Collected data
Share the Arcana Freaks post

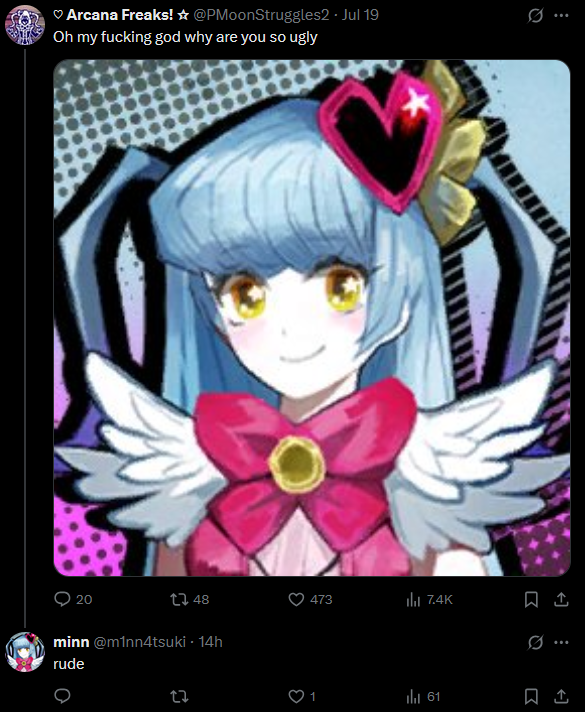561,599
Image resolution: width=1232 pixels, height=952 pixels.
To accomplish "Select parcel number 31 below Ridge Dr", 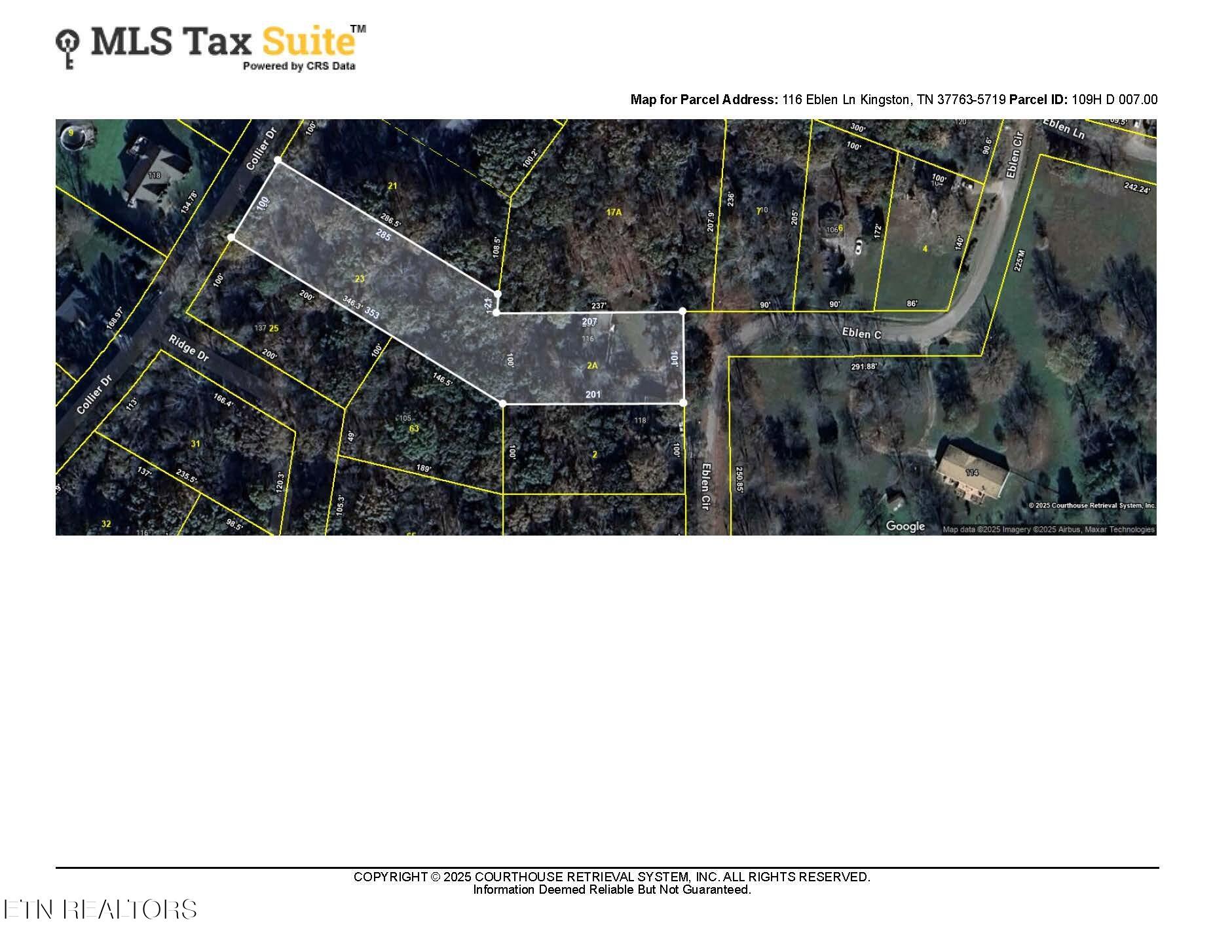I will [x=195, y=444].

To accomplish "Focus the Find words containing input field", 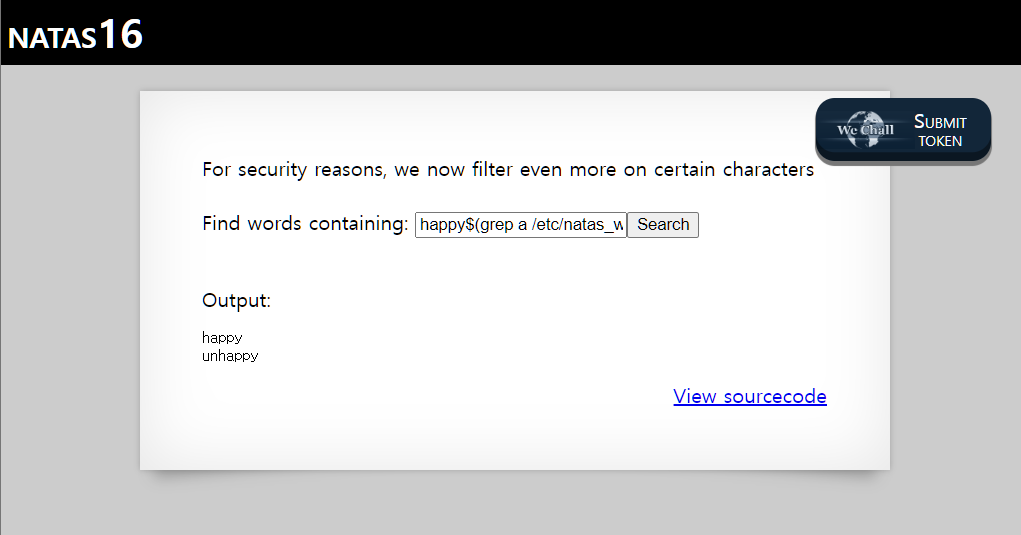I will (521, 225).
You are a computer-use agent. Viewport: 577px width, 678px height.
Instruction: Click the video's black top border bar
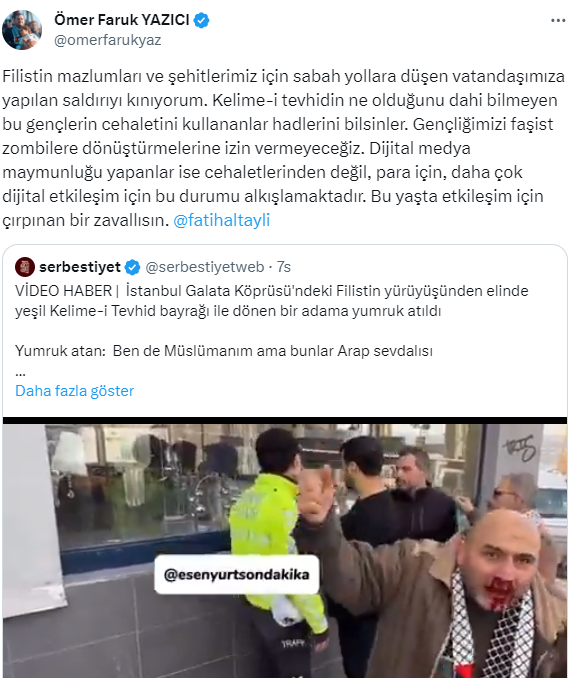point(285,420)
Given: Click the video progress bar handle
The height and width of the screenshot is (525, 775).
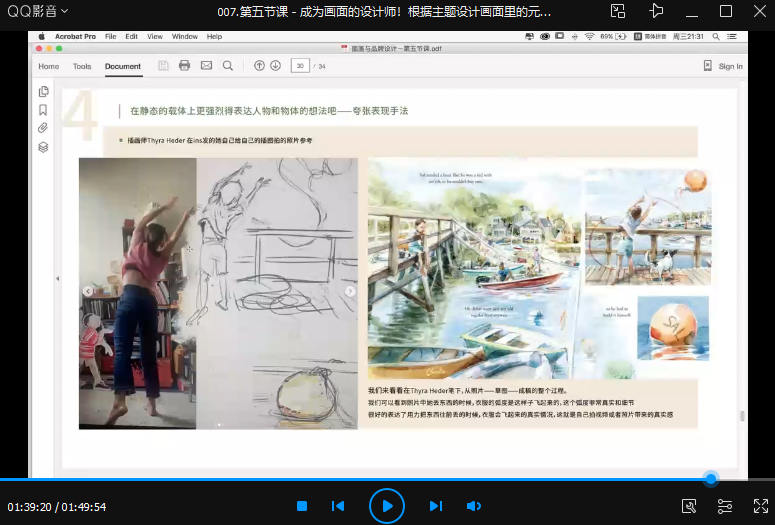Looking at the screenshot, I should point(710,479).
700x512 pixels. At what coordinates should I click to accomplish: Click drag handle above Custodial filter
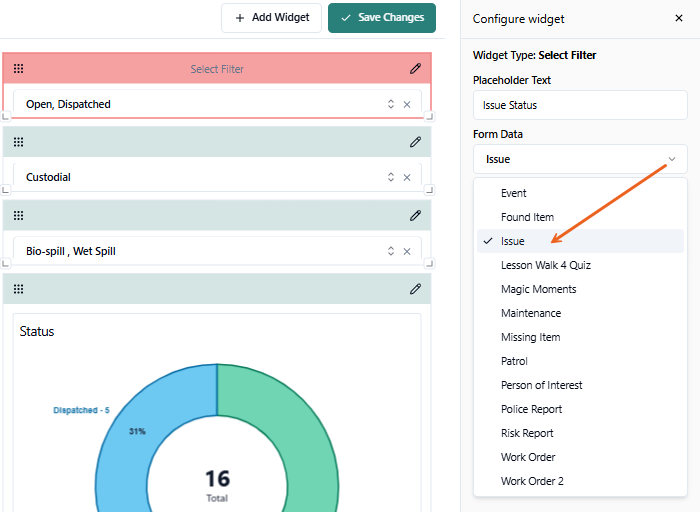[18, 142]
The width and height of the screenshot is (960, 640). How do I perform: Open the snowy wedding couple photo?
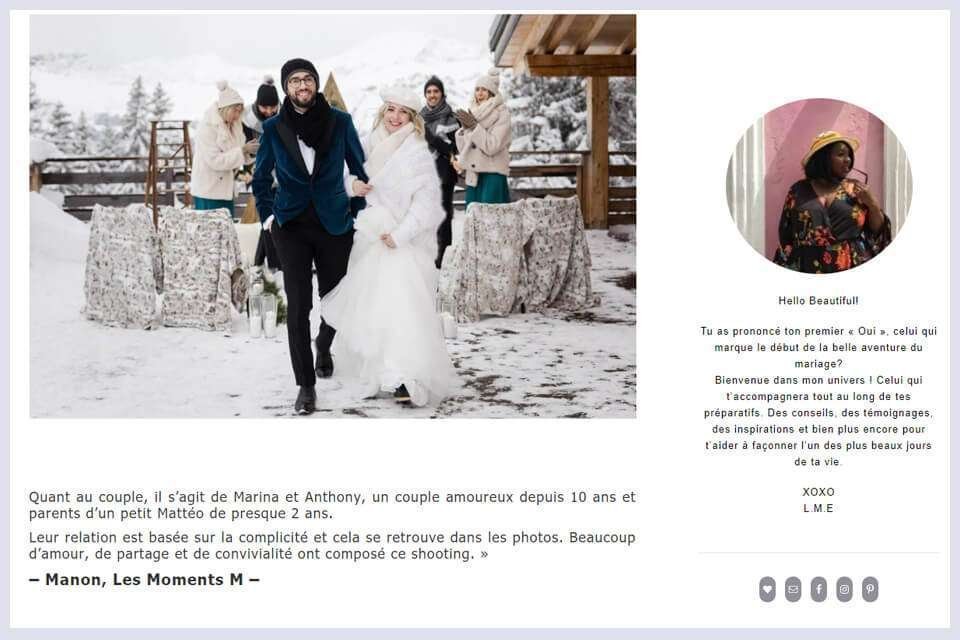click(x=332, y=216)
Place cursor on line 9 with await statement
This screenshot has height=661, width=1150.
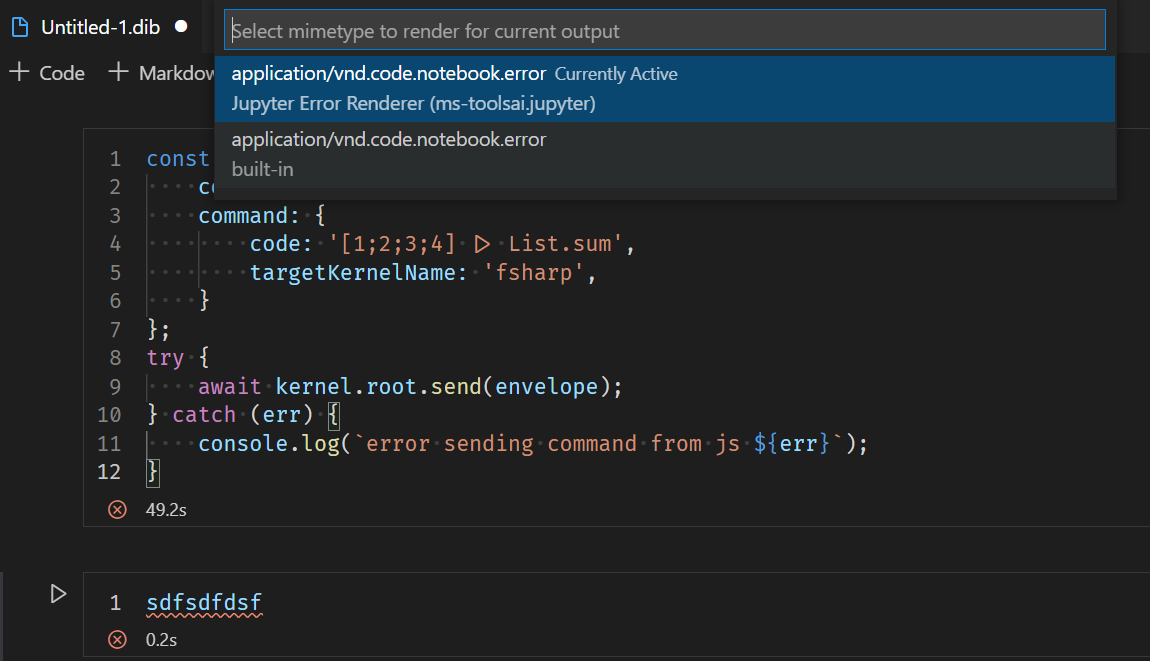point(350,385)
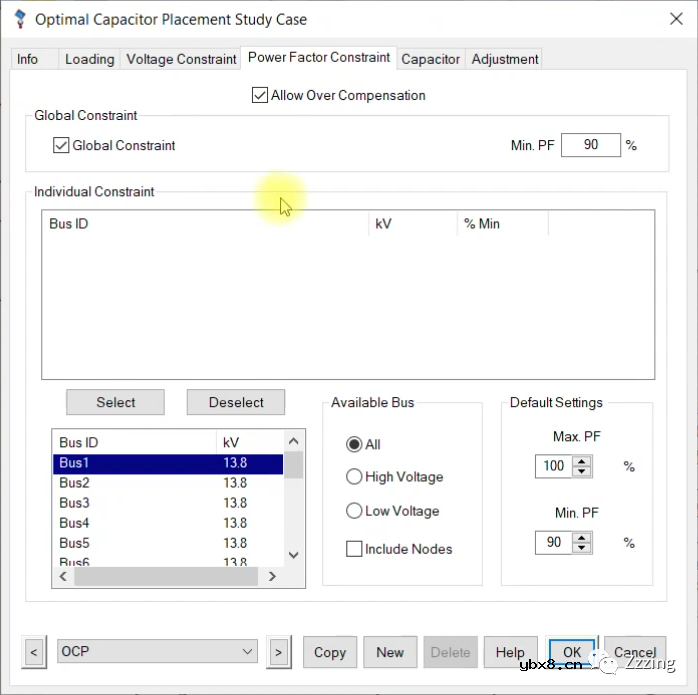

◆ **Task**:
Begin at the line containing "The width and" and transcribe exactly every line through the end of the records, both ends included, leaving the pictures out.

◆ **Expected output**:
The width and height of the screenshot is (960, 640). How do I perform: Open the snowy wedding couple photo?
click(x=332, y=216)
Place cursor on line 9 with await statement
This screenshot has height=661, width=1150.
point(350,385)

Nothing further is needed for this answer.